It’s no secret that I love Sarah J Maas’s Throne of Glass series. The first book was wildly fun and addictive in a somewhat fanficcy way, the second book was dark and twisty and horrible and wonderful, and the third book dug deep into character development and shrugged off any YA roots for an intense epic-fantasy level story. It’s a difficult series to recommend to people, as its eventual quality and depth aren’t necessarily clear from the opening pages, but it’s definitely worth the attempt.
So, does Queen of Shadows live up to its predecessors? Yes. In fact, it surpasses them, as Maas’s writing only grows stronger with each passing book.
Like Heir of Fire, this is a really character-driven fantasy novel masquerading as action/adventure. Yes, there’s lots of fights and lots of danger, there are monsters and demons and an overarching need to save the world, but most of the focus is on the characters and how they develop in response to this world-changing threat. It’s enthralling, but it’s far from plot-plot-plot.
And that suits me fine. One of the great benefits of a long series is that we can really get to know the characters and see the far-reaching consequences of their actions. We can see the immediate pain that characters cause one another, and then we can see the scars of that months or years later. A single glance or word can pack a huge emotional punch.

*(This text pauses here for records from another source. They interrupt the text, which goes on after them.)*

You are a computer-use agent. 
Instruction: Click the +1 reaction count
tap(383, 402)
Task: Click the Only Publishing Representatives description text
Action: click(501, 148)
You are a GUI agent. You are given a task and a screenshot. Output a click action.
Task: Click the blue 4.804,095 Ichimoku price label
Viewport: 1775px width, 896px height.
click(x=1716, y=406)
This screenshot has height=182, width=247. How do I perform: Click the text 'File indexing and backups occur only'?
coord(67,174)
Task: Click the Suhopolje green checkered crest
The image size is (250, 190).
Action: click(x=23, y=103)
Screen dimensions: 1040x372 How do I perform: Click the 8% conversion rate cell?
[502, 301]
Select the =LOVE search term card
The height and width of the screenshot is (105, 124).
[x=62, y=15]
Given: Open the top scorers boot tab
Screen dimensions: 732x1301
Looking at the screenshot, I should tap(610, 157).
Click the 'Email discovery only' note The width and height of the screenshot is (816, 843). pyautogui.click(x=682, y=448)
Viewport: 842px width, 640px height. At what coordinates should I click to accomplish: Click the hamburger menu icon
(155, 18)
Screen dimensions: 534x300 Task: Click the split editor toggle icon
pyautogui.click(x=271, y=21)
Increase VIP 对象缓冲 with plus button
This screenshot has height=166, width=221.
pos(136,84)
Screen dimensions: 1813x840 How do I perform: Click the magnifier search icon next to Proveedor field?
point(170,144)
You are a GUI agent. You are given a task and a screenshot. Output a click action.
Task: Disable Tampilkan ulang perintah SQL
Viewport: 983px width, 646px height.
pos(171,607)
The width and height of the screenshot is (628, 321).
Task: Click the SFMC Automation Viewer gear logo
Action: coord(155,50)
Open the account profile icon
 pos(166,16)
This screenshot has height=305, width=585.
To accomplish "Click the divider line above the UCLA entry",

And Sarah J Maas writes such amazing characters.
Aelin continues to be an incredibly rich and fun protagonist. She’s been criticized before as a “Mary Sue,” because she’s pretty and powerful and so must be an overpowered cliche, but she’s hardly flawless perfection. She has a lot of skill as an assassin, but she pays a severe emotional price for that. She’s a very dark, vengeful, violent character, and while that makes her compelling, it’s hardly held up as a strength.
But Maas’s best character work may be with some of Aelin’s deadly enemies, the witches in the employ of the king. Although you could never, never describe these characters as “nice,” Maas still manages to make them emotionally compelling and even sympathetic… while also being vicious, bloodthirsty, and cruel. Her perspective character Manon has a complex and fascinating character arc, continued here from Heir of Fire, as her loyalties are challenged, and her sense of honor clashes with her
One final character that needs mentioning is the courtesan, Lysandra. Although she’s a new addition in this book, she has a long history with Aelin from her days as an assassin. Aelin has dismissed her for years as vapid, vain and useless, because of her own biased assumptions and because of the things that Lysandra has done to survive, but the fact that Lysandra has survived is a testament to how wrong Aelin is about her, and their developing trust and friendship is one of the strongest parts of the book.
Of course, this isn’t a perfect book. Although there’s lots of action and lots of tension, it doesn’t entirely flow together, plotwise, with a couple of interludes that had to happen so certain characters could meet or someone could learn something, but which otherwise felt like detours. Fine if you’re enchanted by the characters, but if you’re very plot focussed, it could get frustrating. And when things do get very plotty and climax-y in the final hundred pages, some of the book’s spell was broken for me — but I’m very hard to please when it comes to Big Dramatic Conclusions, and it was more “this wasn’t QUITE as enjoyable as the rest of the book” than “this is disappointing.”
Overall, if you’ve read as far as Heir of Fire and felt “meh” about it, this book probably won’t change your opinion on the series. But if you haven’t picked up this series yet, definitely give it a try. Once you’ve got past the first few chapters of the first book, you’ll find a rich fantasy world full of drama, emotion, and some of the best drawn female characters in any fantasy YA… or any fantasy series, period.